_SUPPLIED TEXT_:

========================

We sell a product before we know our cost of goods sold, and our prices reflect both experience and expectations.
Which is why we are confused by the US Public D&O Insurance market.
We applauded (and supported with capacity) the thirty months of cumulative price rises between 2019 and mid-2022. They were a necessary correction for earlier losses.
We don’t fully understand the subsequent eighteen months of price erosion. The market has become susceptible to dramatic fluctuations, a volatile, boom-and-bust market untethered from empirical data and unhindered by logic.
We hear various defenses for the most recent bout of price deterioration, none of which fully explain or justify it:
New capacity was attracted by the booming IPO/SPAC/deSPAC business. When that dried up, the new capacity deployed to other public D&O business, driving prices down.
The rapid expansion of that premium-rich business did draw in new capacity which, when SPACs dried up, deployed to the higher layers of large towers where the barriers to entry are fewer: writing working layers is more labor intensive, requiring detailed policy forms and dedicated claims teams.
However, we have excluded IPO/SPAC/deSPAC business from our price index, to avoid obscuring the overall trend downwards
The price rises of 2019-2022 are sufficient to deliver significant profits (2021 in particular) and improve the collective projected loss ratios.
In other words ‘we can afford to give some back’. However, our sale price requires a margin for error as well as a margin of return. Those thirty months of cumulative price rises corrected the cumulative erosion between 2015-2018, and it is too early to give back those hard-won recent gains.

========================

_YOUR TASK_:
According to the text on US public D&O insurance pricing, which business was left out of the price index? The entries come from a separate source that has no connection to the text.

========================

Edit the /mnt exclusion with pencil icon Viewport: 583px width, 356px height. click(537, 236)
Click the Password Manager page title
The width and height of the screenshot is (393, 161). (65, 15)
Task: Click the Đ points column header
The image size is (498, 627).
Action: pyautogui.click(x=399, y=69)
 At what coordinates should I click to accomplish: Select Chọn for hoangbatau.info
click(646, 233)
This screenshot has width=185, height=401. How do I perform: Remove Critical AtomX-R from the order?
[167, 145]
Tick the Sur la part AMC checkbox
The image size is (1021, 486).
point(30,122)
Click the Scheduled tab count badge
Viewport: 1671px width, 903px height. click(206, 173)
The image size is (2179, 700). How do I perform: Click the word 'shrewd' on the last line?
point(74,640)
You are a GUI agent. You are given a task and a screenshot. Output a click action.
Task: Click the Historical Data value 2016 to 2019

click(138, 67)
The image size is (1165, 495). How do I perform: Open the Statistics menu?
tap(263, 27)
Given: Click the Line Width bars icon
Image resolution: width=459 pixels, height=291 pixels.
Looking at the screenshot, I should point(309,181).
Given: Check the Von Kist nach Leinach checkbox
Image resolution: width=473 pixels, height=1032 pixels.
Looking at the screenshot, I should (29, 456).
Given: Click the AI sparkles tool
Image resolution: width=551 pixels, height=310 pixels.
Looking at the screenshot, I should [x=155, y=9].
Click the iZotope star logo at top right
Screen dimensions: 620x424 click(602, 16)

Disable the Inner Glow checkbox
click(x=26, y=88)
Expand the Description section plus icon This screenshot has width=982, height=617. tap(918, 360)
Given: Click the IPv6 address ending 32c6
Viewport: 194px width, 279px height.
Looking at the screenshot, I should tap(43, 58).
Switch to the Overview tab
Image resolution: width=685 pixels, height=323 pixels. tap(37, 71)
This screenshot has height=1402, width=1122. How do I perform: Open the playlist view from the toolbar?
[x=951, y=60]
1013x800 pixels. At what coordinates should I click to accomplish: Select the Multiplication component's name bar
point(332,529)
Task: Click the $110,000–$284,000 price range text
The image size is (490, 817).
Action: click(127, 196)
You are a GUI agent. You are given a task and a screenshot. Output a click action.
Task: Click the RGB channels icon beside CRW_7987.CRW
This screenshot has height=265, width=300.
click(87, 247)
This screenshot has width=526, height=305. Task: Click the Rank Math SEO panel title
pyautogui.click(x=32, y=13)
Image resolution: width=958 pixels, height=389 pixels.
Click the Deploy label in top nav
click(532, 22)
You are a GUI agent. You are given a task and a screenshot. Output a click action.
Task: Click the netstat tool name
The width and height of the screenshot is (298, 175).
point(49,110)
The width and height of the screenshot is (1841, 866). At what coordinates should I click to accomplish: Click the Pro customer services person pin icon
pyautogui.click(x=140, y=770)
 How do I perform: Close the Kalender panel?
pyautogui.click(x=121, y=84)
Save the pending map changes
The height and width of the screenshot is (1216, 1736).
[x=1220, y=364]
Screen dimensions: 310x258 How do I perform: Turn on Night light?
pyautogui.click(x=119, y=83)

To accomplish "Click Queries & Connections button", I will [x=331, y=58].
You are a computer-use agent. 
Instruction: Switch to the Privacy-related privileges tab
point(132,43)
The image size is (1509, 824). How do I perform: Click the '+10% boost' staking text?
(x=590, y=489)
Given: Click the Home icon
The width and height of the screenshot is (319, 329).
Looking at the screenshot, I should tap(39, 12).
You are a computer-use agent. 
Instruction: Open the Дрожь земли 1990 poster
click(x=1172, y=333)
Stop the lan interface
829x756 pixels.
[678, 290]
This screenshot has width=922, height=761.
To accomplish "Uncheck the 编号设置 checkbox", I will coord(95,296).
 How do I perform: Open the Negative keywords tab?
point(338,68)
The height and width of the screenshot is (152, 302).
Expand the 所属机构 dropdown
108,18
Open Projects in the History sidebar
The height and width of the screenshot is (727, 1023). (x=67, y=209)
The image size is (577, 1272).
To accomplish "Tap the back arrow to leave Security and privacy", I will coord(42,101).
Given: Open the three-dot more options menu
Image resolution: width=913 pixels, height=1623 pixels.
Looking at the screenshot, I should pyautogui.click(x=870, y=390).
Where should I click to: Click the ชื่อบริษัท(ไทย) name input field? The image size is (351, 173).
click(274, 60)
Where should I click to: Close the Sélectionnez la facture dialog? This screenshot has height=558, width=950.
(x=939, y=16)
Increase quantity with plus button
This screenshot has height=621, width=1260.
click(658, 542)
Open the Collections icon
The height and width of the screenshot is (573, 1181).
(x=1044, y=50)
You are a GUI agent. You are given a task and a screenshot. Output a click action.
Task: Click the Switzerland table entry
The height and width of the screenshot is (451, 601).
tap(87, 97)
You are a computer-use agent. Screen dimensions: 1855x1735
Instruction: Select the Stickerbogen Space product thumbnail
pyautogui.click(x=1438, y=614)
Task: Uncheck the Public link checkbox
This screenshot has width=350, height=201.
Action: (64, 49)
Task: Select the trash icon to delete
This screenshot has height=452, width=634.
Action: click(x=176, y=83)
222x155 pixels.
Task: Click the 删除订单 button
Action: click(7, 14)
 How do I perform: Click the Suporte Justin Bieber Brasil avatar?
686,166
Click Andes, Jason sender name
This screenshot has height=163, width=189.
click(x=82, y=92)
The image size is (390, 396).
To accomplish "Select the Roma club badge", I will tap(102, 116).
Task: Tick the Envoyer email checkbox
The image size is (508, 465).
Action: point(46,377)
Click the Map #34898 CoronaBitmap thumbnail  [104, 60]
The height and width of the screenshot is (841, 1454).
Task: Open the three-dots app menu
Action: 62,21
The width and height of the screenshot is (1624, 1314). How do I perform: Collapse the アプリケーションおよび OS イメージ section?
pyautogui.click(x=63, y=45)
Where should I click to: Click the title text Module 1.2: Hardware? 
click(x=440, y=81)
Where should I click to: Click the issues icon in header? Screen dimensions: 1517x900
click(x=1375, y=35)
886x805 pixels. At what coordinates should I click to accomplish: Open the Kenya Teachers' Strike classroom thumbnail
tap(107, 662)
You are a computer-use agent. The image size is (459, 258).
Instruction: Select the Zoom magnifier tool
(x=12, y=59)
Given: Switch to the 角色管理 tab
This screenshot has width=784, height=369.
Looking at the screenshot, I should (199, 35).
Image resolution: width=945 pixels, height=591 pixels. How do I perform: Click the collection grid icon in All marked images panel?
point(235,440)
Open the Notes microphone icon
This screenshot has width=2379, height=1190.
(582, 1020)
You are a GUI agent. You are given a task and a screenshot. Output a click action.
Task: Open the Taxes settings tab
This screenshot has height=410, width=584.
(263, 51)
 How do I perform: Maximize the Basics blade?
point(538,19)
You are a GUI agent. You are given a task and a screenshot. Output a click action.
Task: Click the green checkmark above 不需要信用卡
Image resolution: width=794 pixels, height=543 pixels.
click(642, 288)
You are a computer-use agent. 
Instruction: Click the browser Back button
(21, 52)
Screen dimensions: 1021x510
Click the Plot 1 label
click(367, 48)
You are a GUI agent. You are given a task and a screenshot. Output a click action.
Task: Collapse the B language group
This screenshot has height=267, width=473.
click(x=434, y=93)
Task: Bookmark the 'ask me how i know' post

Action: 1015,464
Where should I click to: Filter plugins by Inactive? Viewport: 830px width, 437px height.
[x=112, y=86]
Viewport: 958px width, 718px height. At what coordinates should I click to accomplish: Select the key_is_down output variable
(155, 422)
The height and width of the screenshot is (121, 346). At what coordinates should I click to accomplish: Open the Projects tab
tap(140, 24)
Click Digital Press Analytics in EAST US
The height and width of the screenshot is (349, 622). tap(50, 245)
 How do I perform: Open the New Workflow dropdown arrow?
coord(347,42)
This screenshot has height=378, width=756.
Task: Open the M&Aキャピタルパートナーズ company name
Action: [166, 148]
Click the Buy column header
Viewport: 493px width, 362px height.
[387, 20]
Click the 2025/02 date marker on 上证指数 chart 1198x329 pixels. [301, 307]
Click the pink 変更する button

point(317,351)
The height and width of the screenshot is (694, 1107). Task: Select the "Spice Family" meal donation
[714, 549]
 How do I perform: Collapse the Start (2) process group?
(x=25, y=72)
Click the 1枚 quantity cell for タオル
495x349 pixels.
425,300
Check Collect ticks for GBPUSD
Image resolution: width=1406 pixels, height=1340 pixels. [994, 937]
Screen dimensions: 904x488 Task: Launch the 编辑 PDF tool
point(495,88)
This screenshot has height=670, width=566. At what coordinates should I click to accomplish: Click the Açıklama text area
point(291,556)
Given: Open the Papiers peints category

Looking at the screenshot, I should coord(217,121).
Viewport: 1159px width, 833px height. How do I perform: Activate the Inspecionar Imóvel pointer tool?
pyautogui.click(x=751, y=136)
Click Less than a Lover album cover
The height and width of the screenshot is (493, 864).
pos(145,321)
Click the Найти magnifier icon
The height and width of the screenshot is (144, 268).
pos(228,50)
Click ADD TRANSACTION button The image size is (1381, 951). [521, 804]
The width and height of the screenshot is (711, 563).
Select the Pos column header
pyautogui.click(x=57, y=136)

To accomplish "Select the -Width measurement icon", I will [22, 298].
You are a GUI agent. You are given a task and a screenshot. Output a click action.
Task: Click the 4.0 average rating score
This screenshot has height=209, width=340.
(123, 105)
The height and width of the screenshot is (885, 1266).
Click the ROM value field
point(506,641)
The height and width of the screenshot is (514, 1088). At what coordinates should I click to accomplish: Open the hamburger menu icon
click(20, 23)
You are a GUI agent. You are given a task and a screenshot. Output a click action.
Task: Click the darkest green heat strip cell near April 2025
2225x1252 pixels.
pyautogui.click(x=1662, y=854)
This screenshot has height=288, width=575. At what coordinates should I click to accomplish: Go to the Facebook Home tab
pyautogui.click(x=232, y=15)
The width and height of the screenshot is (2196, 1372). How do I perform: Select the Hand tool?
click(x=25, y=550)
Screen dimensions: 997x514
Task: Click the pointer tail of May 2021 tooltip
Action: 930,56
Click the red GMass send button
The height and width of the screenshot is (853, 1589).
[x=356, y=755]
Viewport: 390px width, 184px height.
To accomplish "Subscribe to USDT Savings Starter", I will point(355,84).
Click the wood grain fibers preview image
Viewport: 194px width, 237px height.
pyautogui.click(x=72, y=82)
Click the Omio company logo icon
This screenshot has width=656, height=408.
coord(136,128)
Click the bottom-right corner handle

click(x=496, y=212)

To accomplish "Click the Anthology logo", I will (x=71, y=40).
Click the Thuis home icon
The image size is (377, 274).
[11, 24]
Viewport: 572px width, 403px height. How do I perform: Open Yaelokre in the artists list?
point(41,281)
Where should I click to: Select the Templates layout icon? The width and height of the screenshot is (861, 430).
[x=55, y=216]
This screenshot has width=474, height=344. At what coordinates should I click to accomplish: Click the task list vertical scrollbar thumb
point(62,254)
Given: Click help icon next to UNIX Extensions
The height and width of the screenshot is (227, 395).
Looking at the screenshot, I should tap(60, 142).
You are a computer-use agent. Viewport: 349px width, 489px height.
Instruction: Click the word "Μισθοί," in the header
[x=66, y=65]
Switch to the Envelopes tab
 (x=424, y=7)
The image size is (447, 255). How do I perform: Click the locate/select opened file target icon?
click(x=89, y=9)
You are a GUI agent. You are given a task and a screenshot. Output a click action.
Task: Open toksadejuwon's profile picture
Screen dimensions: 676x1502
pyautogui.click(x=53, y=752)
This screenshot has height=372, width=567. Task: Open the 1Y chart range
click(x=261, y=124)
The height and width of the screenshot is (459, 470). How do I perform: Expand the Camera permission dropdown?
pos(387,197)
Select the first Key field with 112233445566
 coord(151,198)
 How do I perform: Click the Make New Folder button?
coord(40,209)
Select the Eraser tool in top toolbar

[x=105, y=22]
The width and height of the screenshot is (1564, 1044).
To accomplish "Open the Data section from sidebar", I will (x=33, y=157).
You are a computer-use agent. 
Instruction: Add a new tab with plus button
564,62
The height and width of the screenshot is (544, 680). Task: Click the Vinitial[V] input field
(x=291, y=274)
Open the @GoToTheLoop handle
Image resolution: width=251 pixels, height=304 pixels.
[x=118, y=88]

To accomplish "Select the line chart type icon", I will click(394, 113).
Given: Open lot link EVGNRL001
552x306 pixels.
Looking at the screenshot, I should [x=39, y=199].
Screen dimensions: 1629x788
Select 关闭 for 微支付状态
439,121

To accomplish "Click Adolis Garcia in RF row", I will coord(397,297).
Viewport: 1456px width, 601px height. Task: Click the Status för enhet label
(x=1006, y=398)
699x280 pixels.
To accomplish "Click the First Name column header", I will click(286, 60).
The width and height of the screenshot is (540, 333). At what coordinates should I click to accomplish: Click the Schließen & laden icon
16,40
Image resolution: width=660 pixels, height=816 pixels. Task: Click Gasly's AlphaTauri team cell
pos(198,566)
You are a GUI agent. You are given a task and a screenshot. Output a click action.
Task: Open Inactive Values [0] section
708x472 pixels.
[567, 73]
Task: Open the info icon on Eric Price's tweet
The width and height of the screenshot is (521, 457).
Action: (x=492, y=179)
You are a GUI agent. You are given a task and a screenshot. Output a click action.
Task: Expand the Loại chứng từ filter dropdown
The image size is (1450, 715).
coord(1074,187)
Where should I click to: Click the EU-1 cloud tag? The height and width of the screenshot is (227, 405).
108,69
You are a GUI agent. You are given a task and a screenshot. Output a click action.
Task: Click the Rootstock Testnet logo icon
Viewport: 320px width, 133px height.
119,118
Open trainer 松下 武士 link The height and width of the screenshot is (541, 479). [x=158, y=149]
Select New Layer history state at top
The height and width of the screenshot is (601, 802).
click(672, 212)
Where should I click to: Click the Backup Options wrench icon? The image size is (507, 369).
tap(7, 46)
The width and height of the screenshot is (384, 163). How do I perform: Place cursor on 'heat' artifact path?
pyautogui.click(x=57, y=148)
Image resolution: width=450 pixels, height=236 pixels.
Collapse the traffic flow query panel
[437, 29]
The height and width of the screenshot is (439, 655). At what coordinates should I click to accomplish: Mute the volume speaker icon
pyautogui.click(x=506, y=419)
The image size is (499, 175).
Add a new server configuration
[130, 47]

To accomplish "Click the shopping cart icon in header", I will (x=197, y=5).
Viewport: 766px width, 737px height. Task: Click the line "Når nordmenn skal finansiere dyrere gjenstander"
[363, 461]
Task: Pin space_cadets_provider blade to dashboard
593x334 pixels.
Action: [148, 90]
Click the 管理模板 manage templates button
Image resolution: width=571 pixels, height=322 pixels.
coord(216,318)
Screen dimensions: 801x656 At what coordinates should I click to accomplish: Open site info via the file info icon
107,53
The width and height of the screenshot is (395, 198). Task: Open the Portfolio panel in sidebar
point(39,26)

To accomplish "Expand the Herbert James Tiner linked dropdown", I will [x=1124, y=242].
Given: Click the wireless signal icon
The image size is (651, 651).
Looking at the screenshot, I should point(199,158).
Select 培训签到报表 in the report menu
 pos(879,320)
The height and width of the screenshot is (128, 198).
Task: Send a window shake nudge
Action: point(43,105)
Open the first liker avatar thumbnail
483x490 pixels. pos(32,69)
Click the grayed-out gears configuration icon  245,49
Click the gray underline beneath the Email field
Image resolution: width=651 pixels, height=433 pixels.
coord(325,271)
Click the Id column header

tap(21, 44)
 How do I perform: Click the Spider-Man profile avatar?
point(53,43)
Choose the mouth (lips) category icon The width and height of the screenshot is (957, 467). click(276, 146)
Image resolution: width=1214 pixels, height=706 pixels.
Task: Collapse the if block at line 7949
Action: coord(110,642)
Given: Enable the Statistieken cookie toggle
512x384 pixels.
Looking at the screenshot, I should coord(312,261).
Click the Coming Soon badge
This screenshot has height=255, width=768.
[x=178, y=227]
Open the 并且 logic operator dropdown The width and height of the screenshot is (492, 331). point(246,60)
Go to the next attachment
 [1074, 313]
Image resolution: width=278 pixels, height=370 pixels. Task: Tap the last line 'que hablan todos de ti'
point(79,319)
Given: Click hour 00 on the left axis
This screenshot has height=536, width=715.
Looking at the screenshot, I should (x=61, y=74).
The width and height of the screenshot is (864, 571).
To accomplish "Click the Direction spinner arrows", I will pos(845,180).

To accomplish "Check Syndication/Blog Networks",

========================

_EXPECTED ANSWER_:
IPO/SPAC/deSPAC business was excluded from the price index.